En España, como en la mayoría de países del mundo, la maternidad subrogada no está permitida, pero hasta el pasado febrero se admitían las sentencias judiciales de países donde estaba permitido, como Estados Unidos, y donde se reconocía la paternidad de los que pagaban el vientre.

Aunque el destino más frecuentado actualmente es Ucrania, donde hay clínicas que ofrecen un número ilimitado de implantaciones a precios cerrados, México está ganando protagonismo porque, a diferencia de Ucrania, esta práctica está permitida a homosexuales y solteros.

 La mayoría de parejas que buscan estos servicios son heterosexuales, resaltó Diego Sánchez, presidente de Subrogalia.

“Hace cuatro años, Estados Unidos era el primer destino y representaba un 80 % de todas las parejas españolas”, según Sánchez, quien señaló que actualmente sólo supone un 15 %.

“Si pudiéramos acudir a contratar vientres de alquiler en un país más cercano, pues iríamos”, explicó al recordar que en el Reino Unido, Grecia y Chipre está permitido pero sólo para residentes y sin retribución a la madre de alquiler.

“En España tenemos un sistema de adopción muy garantista” con “más de 15.000 parejas en espera oficialmente inscritas en el registro para adoptar de 80 a 100 hijos al año”, declaró.

Para contratar un vientre de alquiler, la pareja interesada se desplaza hasta el país que hayan seleccionado para que el hombre done su esperma y se realice una fecundación in vitro, ya sea con los óvulos de la madre contratante o con los de una donante, y luego regresan a España.

Sánchez recalcó que una madre de alquiler no es nunca donante de óvulos, es decir, no aporta su material genético al bebé, un factor que permite después “la desvinculación legal”.

Durante todo el embarazo, la madre de alquiler vive en apartamentos que ofrece la misma clínica médica en la que se realiza la fecundación y, cuando nace el bebé, acude al consulado español para hacer la inscripción en el registro.

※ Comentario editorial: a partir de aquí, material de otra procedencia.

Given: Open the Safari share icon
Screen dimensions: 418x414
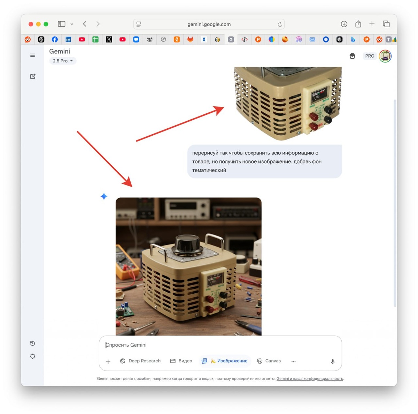Looking at the screenshot, I should [x=358, y=24].
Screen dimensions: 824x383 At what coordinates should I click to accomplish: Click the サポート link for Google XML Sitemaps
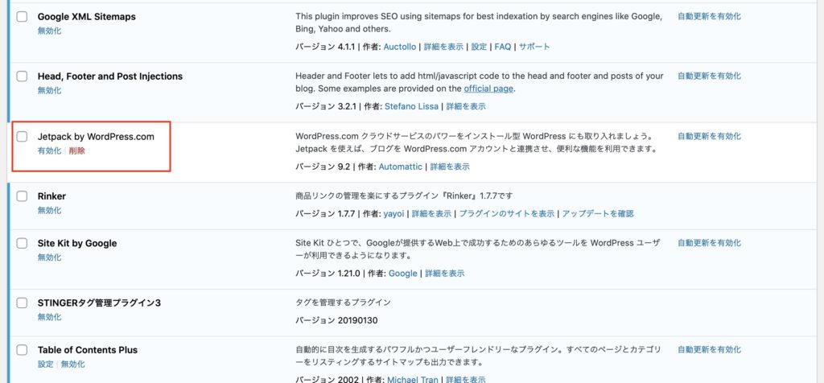tap(534, 47)
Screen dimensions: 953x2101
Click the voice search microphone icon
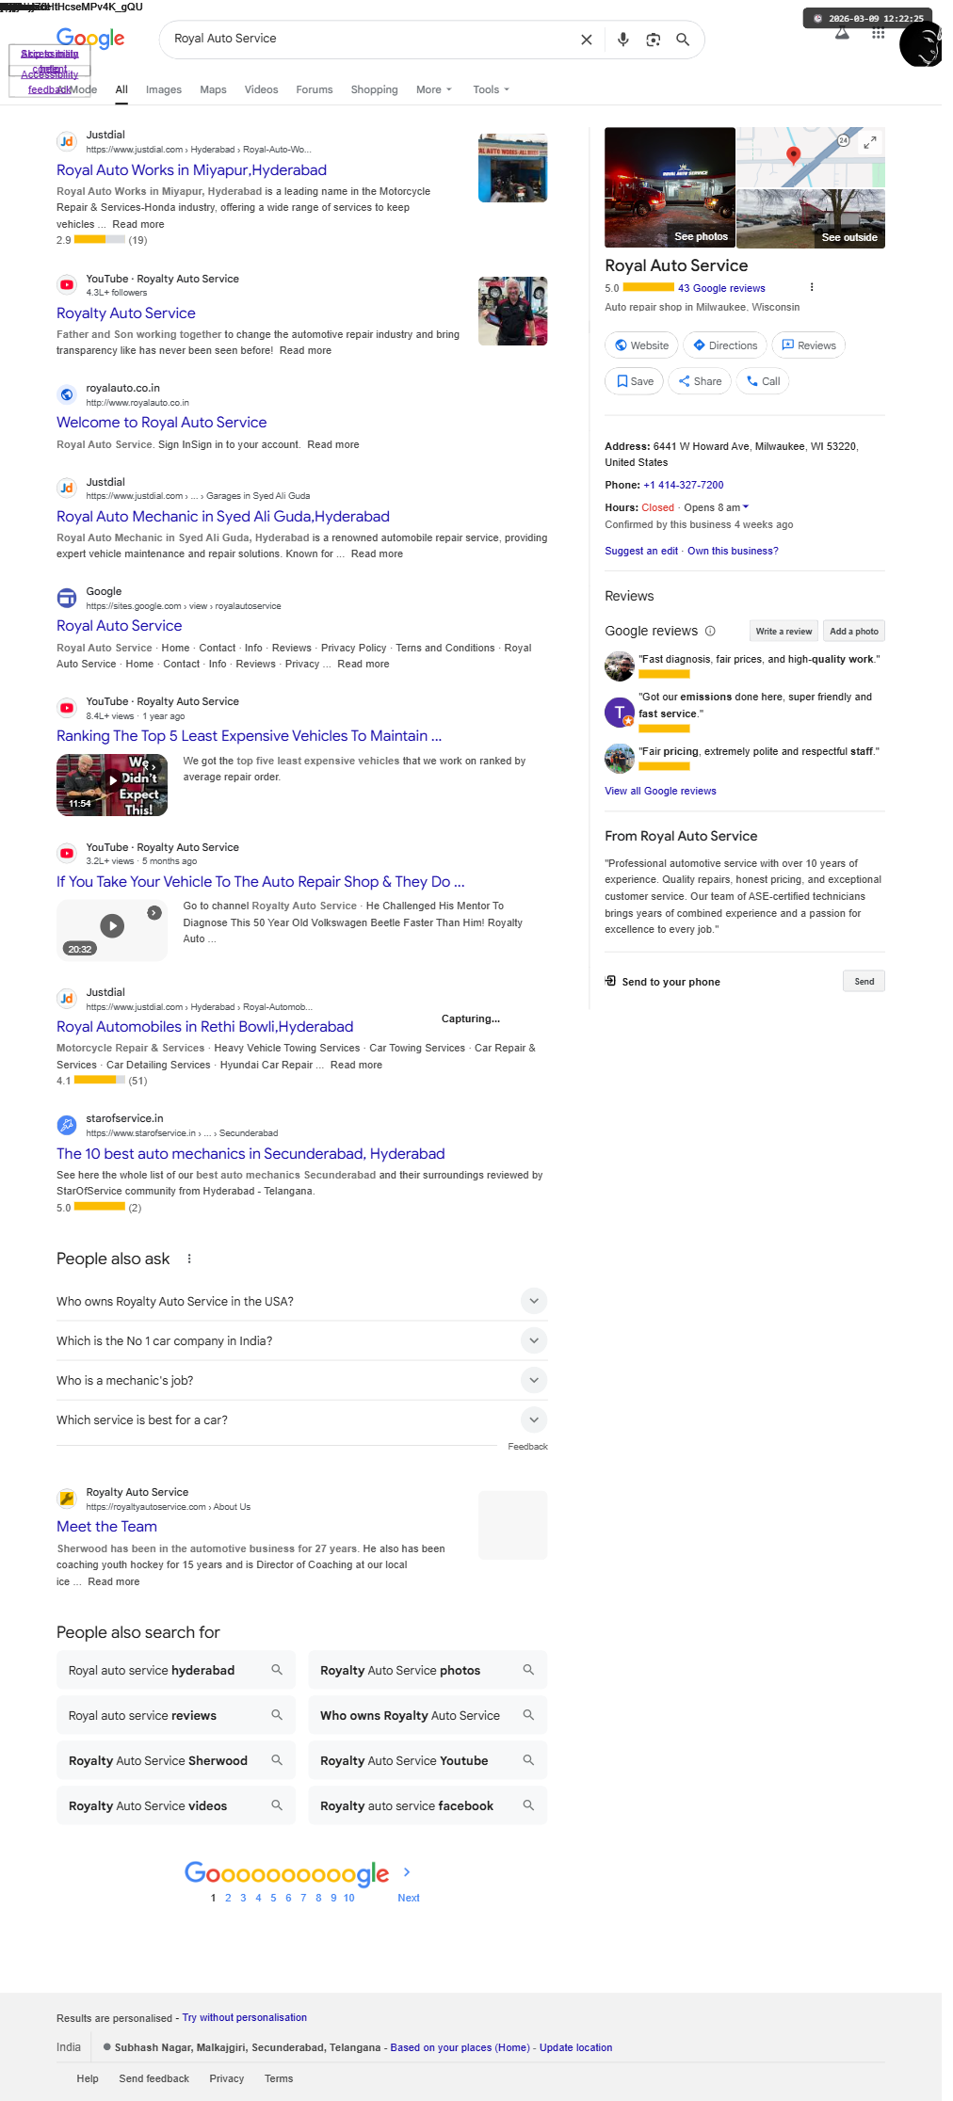(622, 40)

“En 2012 nacieron más de 500 bebés de familias españolas en la India”, según Sánchez, quien indicó que en diciembre nuevas normativas limitaron el acceso a la maternidad subrogada en este país a parejas que no llevaran casadas más de dos años, que ahora deben presentar un certificado del Gobierno español en el que figure que en España se permite esta práctica.